What you need to do ->
A. From the passage about Van Aert, list each kind of win it says he had already taken at the Tour.
B. Copy from the passage about Van Aert everything from "(Van Aert being" down to "his own thing.)", word for word.
C. Extend the passage about Van Aert by continuing on from its last sentence.

Excerpted passage ->
Start of Block

And for a while, Van Aert rode on alone, a splash of bright yellow blurring past golden fields of summer wheat and dark green forests. The wide-open landscape of France is the only thing that has been able to dwarf the Belgian in the last few days; even then, as the television cameras panned out and showed Van Aert in his isolation off the front of the race, he looked less like a tiny figure on a bike and more like the centre of the cycling universe. He’d won bunch sprints, a mountain stage, a time trial and a solo break on a puncheurs’ finish at the Tour in the past. Why not a long solo break?

(Van Aert being the centre of the universe is an apt image. When I wrote that he could barely be contained, I wasn’t just referring to his rivals, but also to his team. There’s a lot of racing still to come, but Jonas Vingegaard will find it harder to win the Tour while Van Aert is spending so much time and effort doing his own thing.)

End of Block

Recorded information ->
Start of Block

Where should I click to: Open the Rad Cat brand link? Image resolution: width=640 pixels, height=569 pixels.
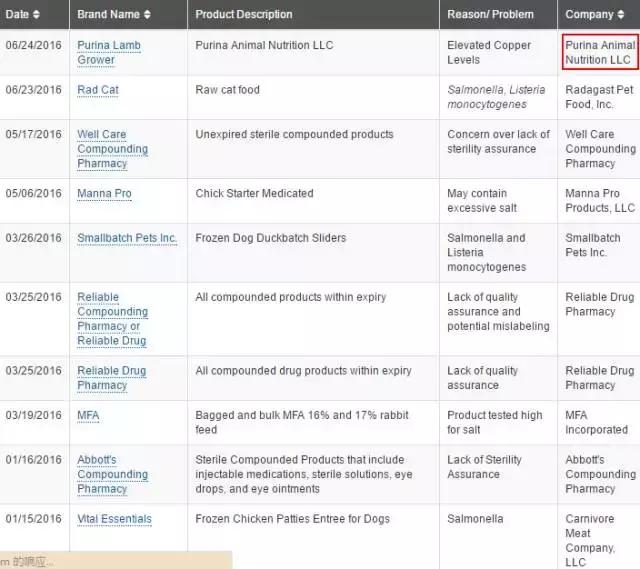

End of Block

Exercise results ->
A.
- Bunch sprints
- A mountain stage
- A time trial
- A solo break on a puncheurs' finish

B.
(Van Aert being the centre of the universe is an apt image. When I wrote that he could barely be contained, I wasn’t just referring to his rivals, but also to his team. There’s a lot of racing still to come, but Jonas Vingegaard will find it harder to win the Tour while Van Aert is spending so much time and effort doing his own thing.)

C.
Tadej Pogačar is even harder to contain than Wout van Aert. The Slovenian won the stage in a sprint, though it was more of an attack that dropped all the other GC favourites and best uphill sprinters than a traditional sprint. There had been no question of hiding and then unleashing his power on the finishing hill - he’d already made one searing acceleration over the top of the category-three Côte de Pulventeux with five kilometres to go, but the second attack, on the finishing straight in Longwy, was more devastating. He couldn’t help himself in either circumstance. The strategy, insofar as there is one, is to be much, much stronger than anybody else and to pedal harder than them. The likelihood is that what happened on the short, shallow ascent to the finish today will be multiplied and magnified on the longer, steeper ascents of the Vosges, Alps and Pyrenees. The Ineos Grenadiers sit in an interesting position with riders in fourth, fifth, sixth and eighth behind the new race leader Pogačar, but it will take something extraordinary for any of them to finish ahead of him.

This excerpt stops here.